____ PROVIDED TEXT

Wednesday, 27 November 2013

IN THE FADED FOOTSTEPS OF SPIES, ARTISTS, WRITERS AND HIPPIES

TANGIERS, MOROCCO

Hello readers, far flung fond few. Sorry for the long radio silence. I hereby present the first post in a series from Morocco.

It's been a grand experience across many landscapes starting with our landfall on Tangiers on 6th November. The fast ferry which isn't very, got us from Tarifa, Spain across the Straits of Gibralter to Tangiers, Morocco. Goodbye alcohol, hello to the perfume of hashish in the streets.

Tangiers is undergoing a makeover of it's waterfront. A squillion dollar project is underway, building breakwaters and a glossy marina complex. They obviously want a slice of the Med sailing traffic. Acres of waterfront buildings are being raised which made our map a little redundant when we first arrived looking for where the streets were on the way to our accommodation.

________
____ SUPPLIED MATERIAL

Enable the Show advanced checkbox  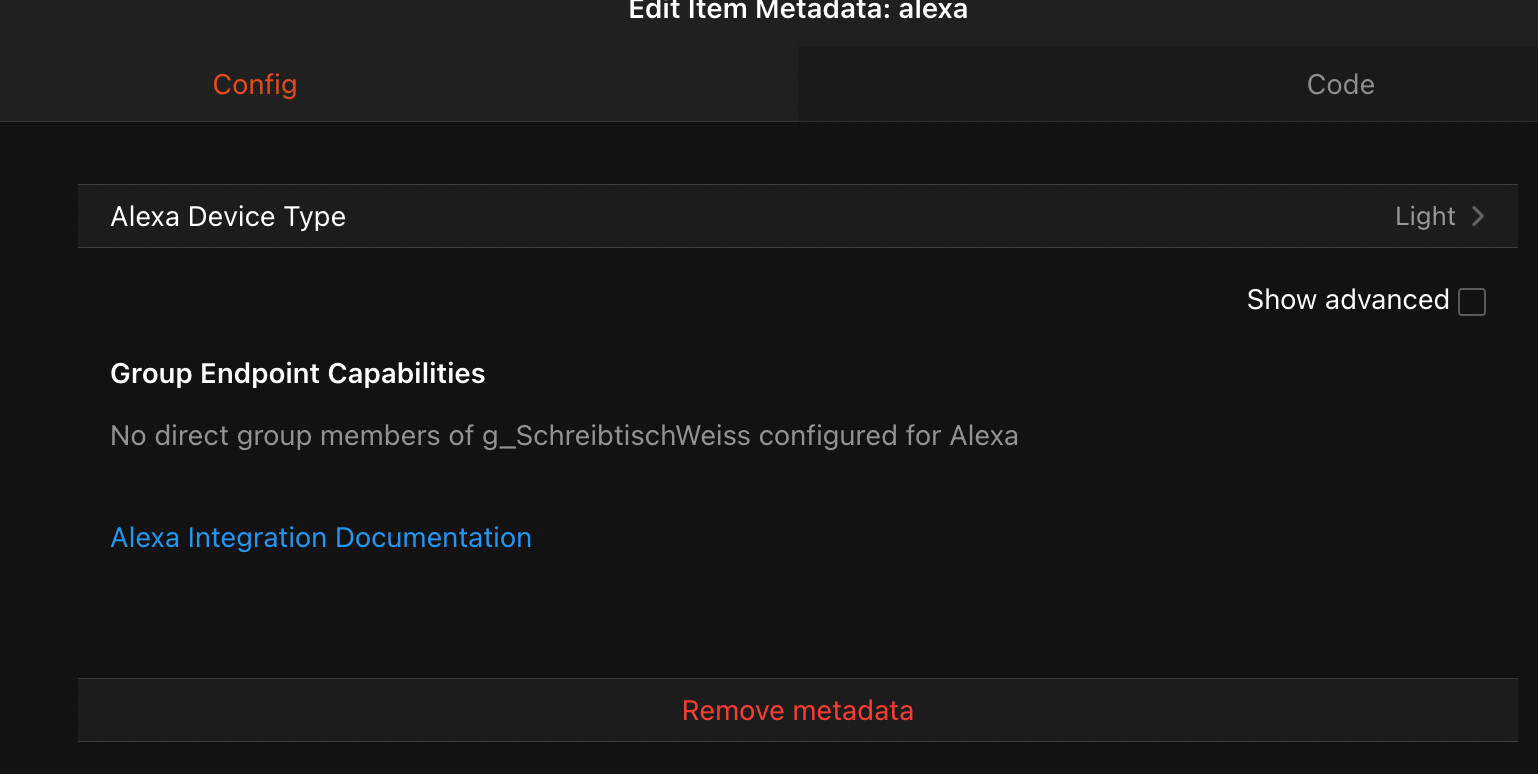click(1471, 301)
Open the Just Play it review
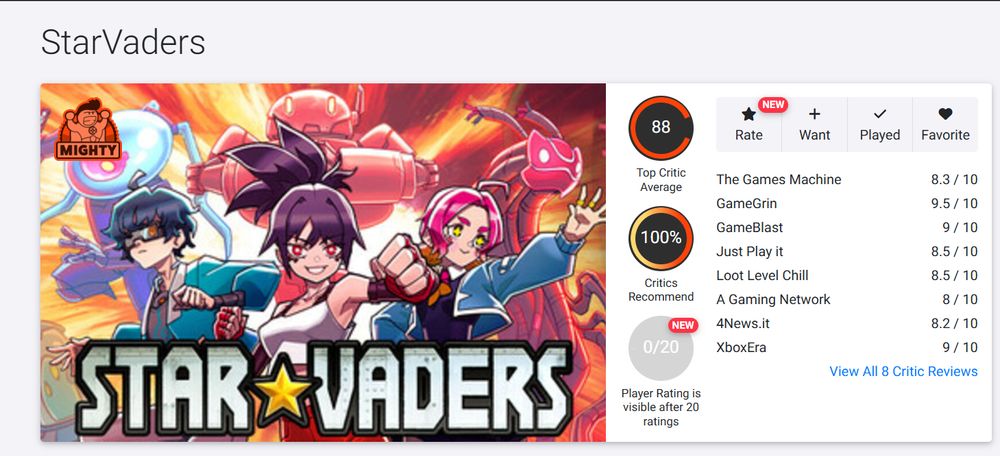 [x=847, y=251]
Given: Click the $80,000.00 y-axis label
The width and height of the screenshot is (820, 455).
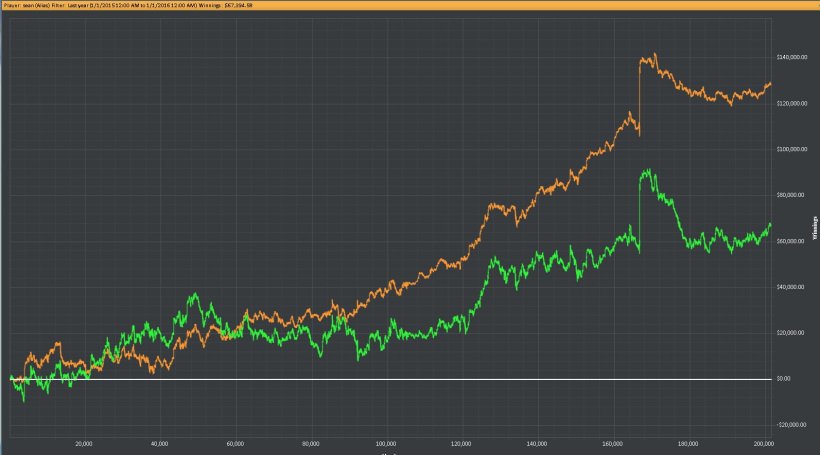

________
____ SUPPLIED MATERIAL

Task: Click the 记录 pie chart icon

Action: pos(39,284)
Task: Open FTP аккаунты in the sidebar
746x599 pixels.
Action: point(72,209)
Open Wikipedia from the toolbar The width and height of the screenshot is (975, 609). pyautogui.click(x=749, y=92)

________

PROBLEMS TO WORK ON =
1. Please reproduce the full Tangiers travel post word for word.
2. In the listing, rewrite the lines from the line with "Given: Click the $80,000.00 y-axis label" to the line with "The width and height of the screenshot is (820, 455).", putting "x-axis label" in place of "y-axis label". Keep everything else the same and give only those lines.

ANSWERS FOR THIS EXERCISE =
1.
Wednesday, 27 November 2013

IN THE FADED FOOTSTEPS OF SPIES, ARTISTS, WRITERS AND HIPPIES

TANGIERS, MOROCCO

Hello readers, far flung fond few. Sorry for the long radio silence. I hereby present the first post in a series from Morocco.

It's been a grand experience across many landscapes starting with our landfall on Tangiers on 6th November. The fast ferry which isn't very, got us from Tarifa, Spain across the Straits of Gibralter to Tangiers, Morocco. Goodbye alcohol, hello to the perfume of hashish in the streets.

Tangiers is undergoing a makeover of it's waterfront. A squillion dollar project is underway, building breakwaters and a glossy marina complex. They obviously want a slice of the Med sailing traffic. Acres of waterfront buildings are being raised which made our map a little redundant when we first arrived looking for where the streets were on the way to our accommodation.

2.
Given: Click the $80,000.00 x-axis label
The width and height of the screenshot is (820, 455).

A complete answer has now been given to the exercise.